Work instructions:
Continue the report on the Mount Rainier lenticular cloud from the point at which it stops.

Extract:
•••••

Washington State residents were sent into a bit of a tizzy yesterday after a video circulated on social media of what appeared to be Mount Rainier venting smoke or even worse erupting but The U.S. Geological Survey (USGS) and the National Park Service want to put people at ease with their simple explanation.
KING5 News reports rather than volcanic activity, what people were seeing was a lenticular cloud that from certain angles was mistaken for venting. Lenticular clouds often form when moist air is pushed up and over the top of a mountain, forming a disc-shaped cloud. By happenstance, volcanologists were onsite at the time installing new equipment and confirmed no abnormal activity was detected.
Totally understandable why people misinterpreted the unusual cloud for the big one. Frightening in appearance but thankfully innocuous.
This morning, September 7, people in the greater Seattle metro area saw what appeared to be venting on the mountain, a video of which was then shared on social media. A new vent has NOT opened on the volcano.

•••••

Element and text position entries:
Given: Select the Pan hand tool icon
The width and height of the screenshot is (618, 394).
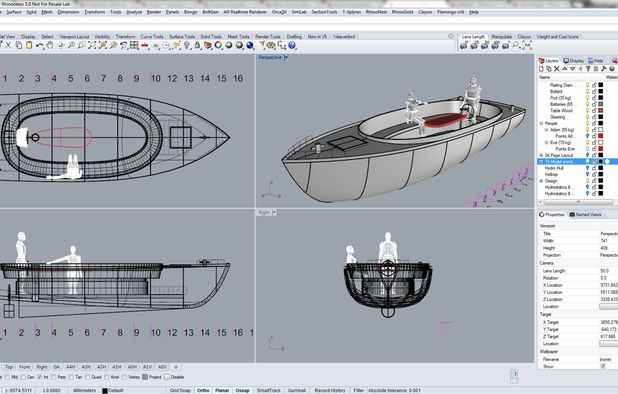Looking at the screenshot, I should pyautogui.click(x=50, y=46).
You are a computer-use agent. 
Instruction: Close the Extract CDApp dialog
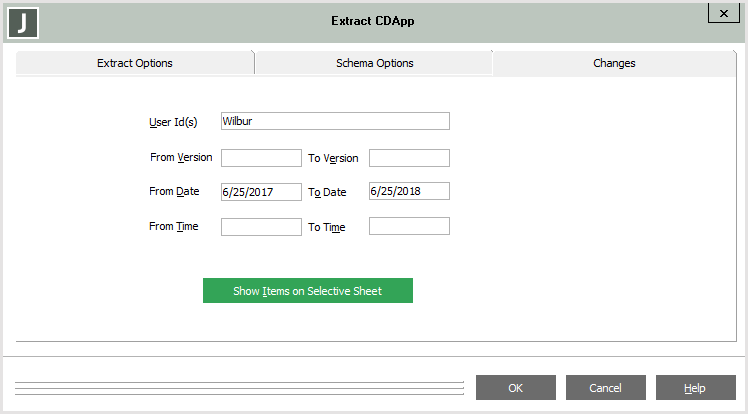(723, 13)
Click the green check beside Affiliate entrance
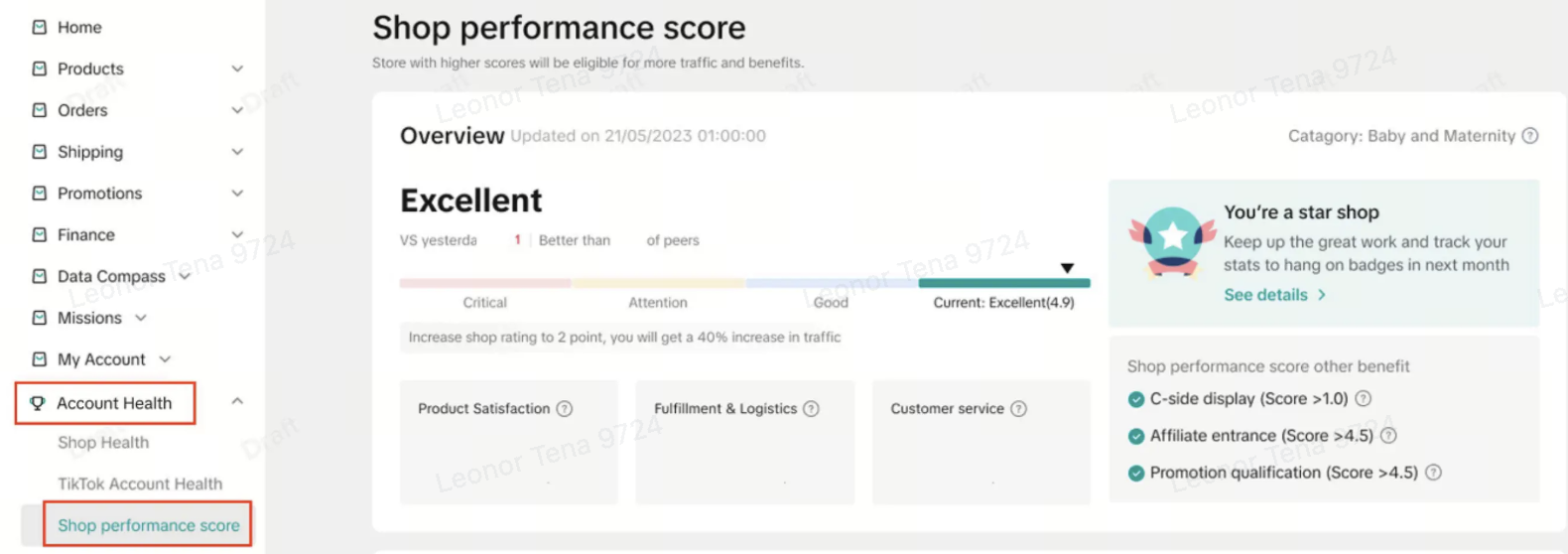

•••••

The answer:
After looking at the data we collect, the USGS seismic network does not show any unusual levels of activity coming from Mount Rainier. We have coordinated with our colleagues at the National Park Service and their boots on the ground experts are suggesting it is a lenticular cloud, a very interesting cloud formation at Mount Rainier. Lenticular clouds are often formed when moist air is pushed up and over the top of a mountain, forming a disc shaped cloud. The webcam views from Paradise and Camp Schurman show the flow of the cloud over the top from a different view. In this case, it is likely related to related to a passing weather front.
The Mount Rainier seismic network jointly operated by the USGS Cascades Volcano Observatory and the Pacific Northwest Seismic Network shows no indications of unrest. By coincidence, there are USGS Cascades Volcano Observatory field teams at Mount Rainier this week to install a new volcano monitoring station. They have also confirmed that there has been no new activity.
This event comes at the beginning of September’s Preparedness Month. This is a good opportunity to think about how you can prepare for the next event, volcanic or otherwise. USGS provides information that can help our communities prepare for and respond to, natural hazards such as volcanic eruptions and lahars, early earthquake warning systems, floods, tsunamis, and weather-related events associated with climate change. Please visit USGS.gov for more information.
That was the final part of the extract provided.